▸ What you need to do
Rewrite the records below with "image" swapped in for every "screenshot" and nothing else changed. Leave out the pictures.
========
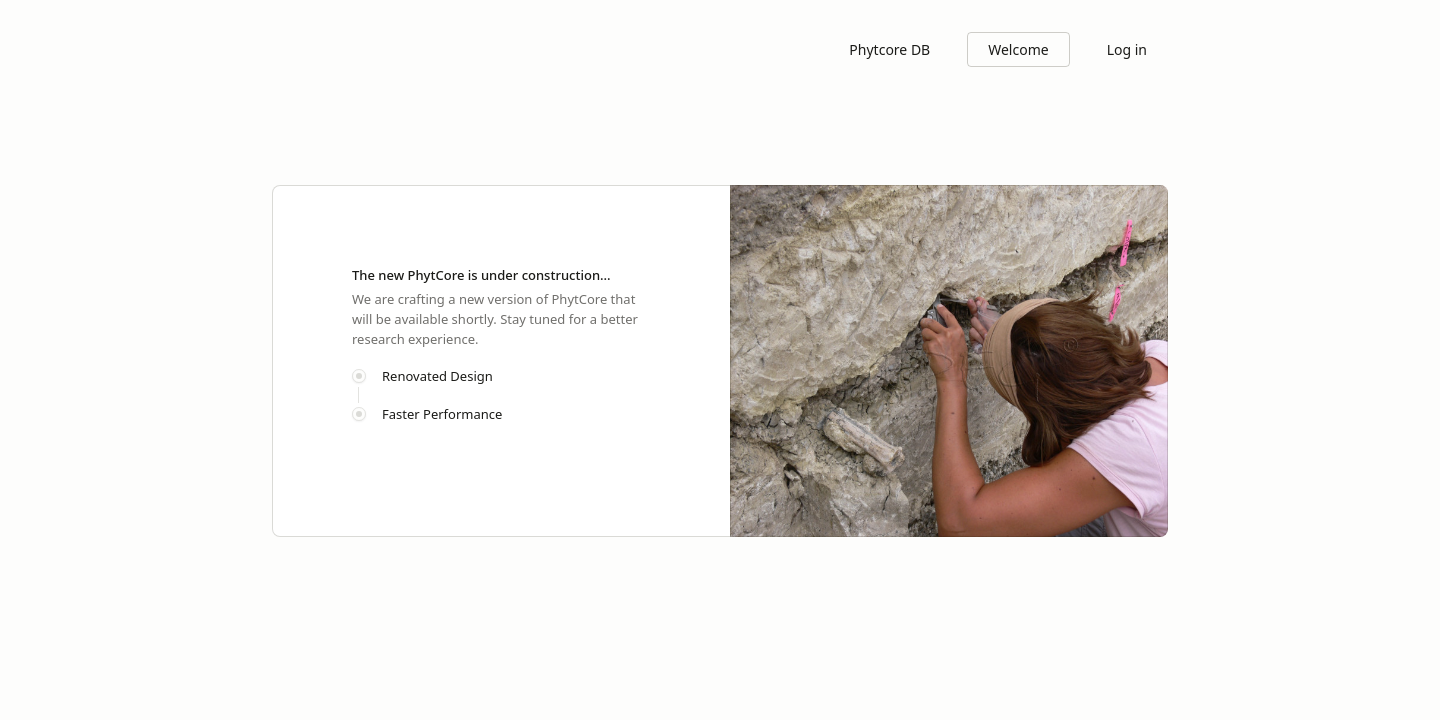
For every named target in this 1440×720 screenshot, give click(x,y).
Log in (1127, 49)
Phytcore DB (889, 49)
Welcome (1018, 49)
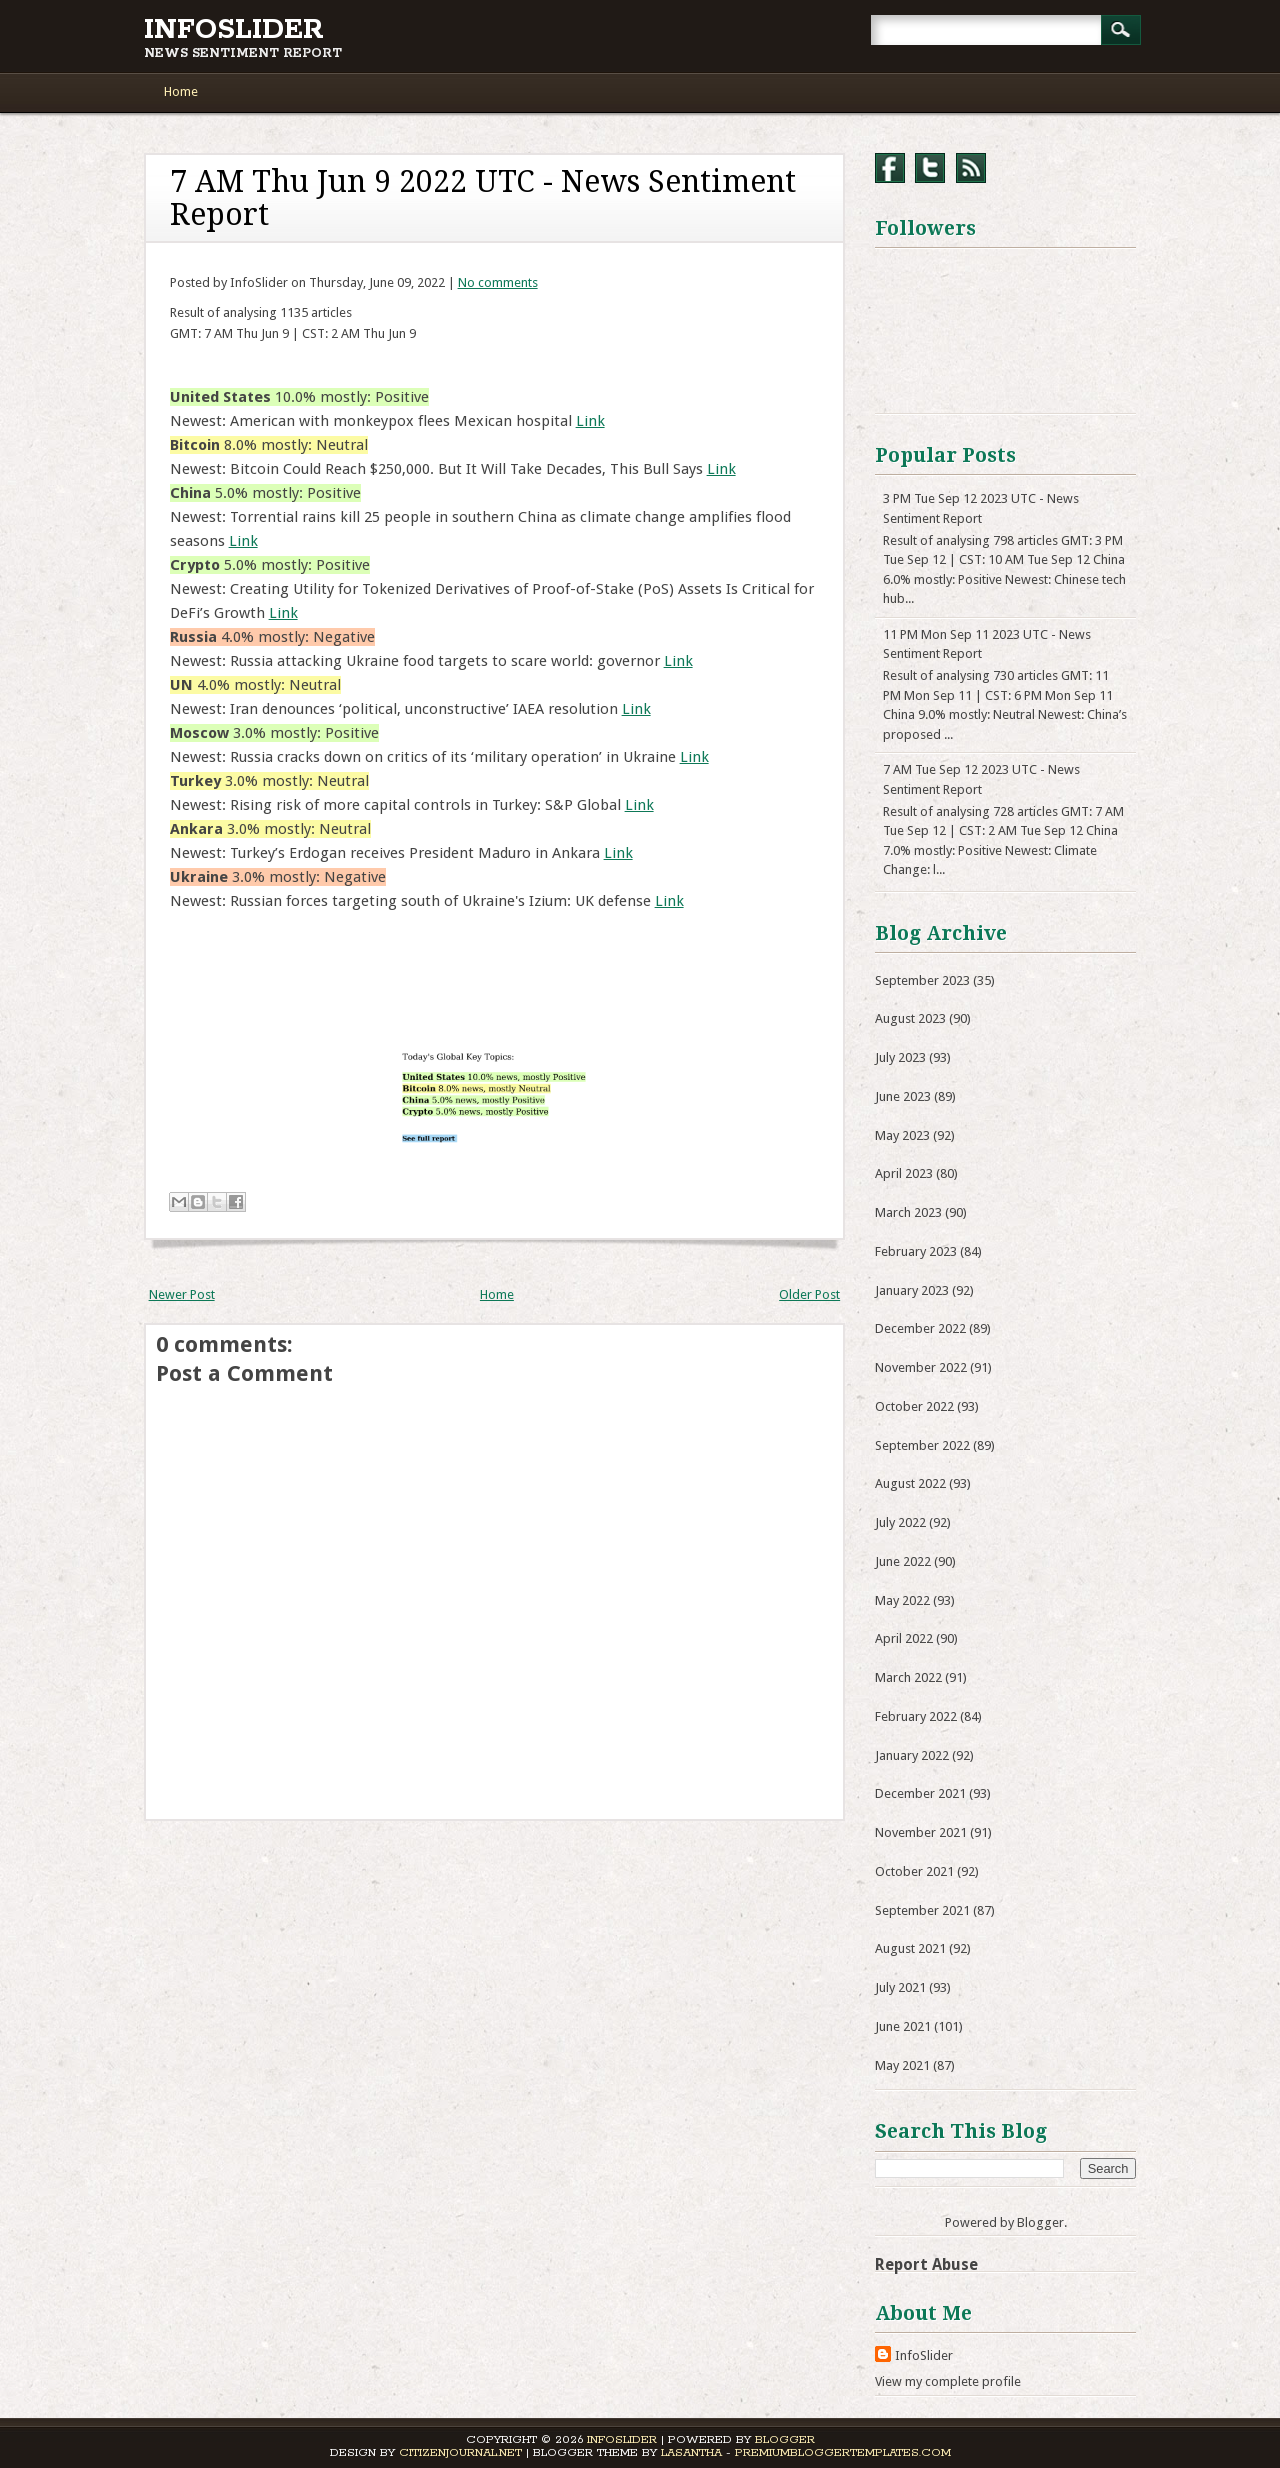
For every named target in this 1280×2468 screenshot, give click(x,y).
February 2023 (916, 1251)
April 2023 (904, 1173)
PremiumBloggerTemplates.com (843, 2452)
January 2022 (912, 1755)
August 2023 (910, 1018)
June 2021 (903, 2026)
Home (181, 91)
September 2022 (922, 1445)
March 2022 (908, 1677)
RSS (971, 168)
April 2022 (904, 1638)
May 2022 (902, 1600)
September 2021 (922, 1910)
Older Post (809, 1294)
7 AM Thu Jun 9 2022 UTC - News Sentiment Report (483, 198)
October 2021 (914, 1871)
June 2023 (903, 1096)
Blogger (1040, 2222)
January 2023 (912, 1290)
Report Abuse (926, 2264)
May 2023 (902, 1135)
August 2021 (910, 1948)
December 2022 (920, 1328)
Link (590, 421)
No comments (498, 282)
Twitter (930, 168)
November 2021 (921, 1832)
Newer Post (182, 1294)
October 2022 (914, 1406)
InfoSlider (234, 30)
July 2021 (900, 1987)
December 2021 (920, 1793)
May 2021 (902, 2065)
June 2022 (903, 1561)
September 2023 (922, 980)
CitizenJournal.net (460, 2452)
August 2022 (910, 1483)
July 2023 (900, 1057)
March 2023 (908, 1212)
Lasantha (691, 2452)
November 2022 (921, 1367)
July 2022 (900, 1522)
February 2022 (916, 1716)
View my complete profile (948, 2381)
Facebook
========
▸ Solved problem
For every named target in this 1440×720 image, give click(x,y).
Log in (1127, 49)
Phytcore DB (889, 49)
Welcome (1018, 49)
For every named target in this 1280×2468 image, give click(x,y).
February 2023 (916, 1251)
April 2023 (904, 1173)
PremiumBloggerTemplates.com (843, 2452)
January 2022 (912, 1755)
August 2023 (910, 1018)
June 2021 (903, 2026)
Home (181, 91)
September 2022 (922, 1445)
March 2022 (908, 1677)
RSS (971, 168)
April 2022 (904, 1638)
May 2022 (902, 1600)
September 2021 (922, 1910)
Older Post (809, 1294)
7 AM Thu Jun 9 2022 UTC - News Sentiment Report (483, 198)
October 2021 (914, 1871)
June 2023 (903, 1096)
Blogger (1040, 2222)
January 2023 (912, 1290)
Report Abuse (926, 2264)
May 2023 (902, 1135)
August 2021 (910, 1948)
December 2022 (920, 1328)
Link (590, 421)
No comments (498, 282)
Twitter (930, 168)
November 2021 (921, 1832)
Newer Post (182, 1294)
October 2022 (914, 1406)
InfoSlider (234, 30)
July 2021 (900, 1987)
December 2021 (920, 1793)
May 2021 (902, 2065)
June 2022 (903, 1561)
September 2023 (922, 980)
CitizenJournal.net (460, 2452)
August 2022 (910, 1483)
July 2023 (900, 1057)
March 2023 (908, 1212)
Lasantha (691, 2452)
November 2022 (921, 1367)
July 2022 (900, 1522)
February 2022 (916, 1716)
View my complete profile (948, 2381)
Facebook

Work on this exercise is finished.